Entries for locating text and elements
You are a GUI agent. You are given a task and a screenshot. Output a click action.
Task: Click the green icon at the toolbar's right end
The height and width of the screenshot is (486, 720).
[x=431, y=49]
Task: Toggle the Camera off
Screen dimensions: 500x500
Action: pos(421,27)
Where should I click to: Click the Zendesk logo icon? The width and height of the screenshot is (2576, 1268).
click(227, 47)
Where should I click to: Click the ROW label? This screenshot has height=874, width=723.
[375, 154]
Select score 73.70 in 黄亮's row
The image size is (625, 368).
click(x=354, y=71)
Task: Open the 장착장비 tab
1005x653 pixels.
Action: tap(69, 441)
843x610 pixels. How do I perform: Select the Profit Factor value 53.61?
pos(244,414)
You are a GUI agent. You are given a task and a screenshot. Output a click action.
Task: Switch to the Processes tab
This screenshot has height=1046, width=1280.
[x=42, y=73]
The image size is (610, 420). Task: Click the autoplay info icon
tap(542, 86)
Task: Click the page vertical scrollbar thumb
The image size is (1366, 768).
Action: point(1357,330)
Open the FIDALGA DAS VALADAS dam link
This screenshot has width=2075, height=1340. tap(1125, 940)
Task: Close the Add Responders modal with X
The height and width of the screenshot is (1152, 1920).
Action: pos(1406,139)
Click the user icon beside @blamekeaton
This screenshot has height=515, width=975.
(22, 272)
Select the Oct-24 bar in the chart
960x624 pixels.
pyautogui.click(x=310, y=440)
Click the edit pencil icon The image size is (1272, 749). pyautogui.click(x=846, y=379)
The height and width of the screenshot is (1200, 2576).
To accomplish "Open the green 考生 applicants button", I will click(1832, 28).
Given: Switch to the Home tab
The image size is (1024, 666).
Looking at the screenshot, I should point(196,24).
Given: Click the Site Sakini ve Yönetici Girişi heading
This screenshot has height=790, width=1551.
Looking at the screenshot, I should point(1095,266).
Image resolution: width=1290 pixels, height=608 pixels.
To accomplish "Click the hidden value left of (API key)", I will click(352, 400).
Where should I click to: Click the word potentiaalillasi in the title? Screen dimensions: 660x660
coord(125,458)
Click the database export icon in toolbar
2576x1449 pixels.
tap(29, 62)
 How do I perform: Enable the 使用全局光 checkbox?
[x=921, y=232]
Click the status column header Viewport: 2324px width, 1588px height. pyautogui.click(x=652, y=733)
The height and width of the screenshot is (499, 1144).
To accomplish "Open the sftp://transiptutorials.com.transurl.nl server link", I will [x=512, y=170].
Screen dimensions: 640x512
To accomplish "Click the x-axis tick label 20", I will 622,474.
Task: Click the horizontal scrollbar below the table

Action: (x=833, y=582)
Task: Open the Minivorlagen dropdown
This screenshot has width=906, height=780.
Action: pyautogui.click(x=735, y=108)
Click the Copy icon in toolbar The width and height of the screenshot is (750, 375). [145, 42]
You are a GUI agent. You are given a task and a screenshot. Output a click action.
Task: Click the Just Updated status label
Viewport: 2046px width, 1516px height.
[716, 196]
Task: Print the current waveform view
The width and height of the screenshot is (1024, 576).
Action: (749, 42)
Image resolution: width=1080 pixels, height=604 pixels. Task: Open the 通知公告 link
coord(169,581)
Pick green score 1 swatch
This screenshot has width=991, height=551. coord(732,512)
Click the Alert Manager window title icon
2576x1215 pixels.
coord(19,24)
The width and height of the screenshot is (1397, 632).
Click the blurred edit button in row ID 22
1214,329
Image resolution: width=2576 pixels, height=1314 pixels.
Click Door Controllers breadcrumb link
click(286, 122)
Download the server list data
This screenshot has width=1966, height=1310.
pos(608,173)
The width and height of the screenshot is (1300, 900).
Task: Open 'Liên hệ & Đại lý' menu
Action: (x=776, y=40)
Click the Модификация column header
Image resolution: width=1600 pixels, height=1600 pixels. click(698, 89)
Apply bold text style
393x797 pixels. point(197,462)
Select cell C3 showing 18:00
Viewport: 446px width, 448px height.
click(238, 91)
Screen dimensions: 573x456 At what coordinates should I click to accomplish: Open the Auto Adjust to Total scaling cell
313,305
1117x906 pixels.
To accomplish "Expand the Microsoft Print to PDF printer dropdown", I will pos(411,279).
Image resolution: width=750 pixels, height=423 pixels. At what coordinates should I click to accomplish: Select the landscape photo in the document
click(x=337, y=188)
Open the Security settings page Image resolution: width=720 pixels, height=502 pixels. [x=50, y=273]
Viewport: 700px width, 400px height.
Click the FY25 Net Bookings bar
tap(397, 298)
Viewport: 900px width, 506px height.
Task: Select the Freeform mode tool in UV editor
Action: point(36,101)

Exercise instructions
Pull out every line of the rows above that contains the word "green", copying each line in full.

Result
Task: Click the green icon at the toolbar's right end
To accomplish "Open the green 考生 applicants button", I will click(1832, 28).
Pick green score 1 swatch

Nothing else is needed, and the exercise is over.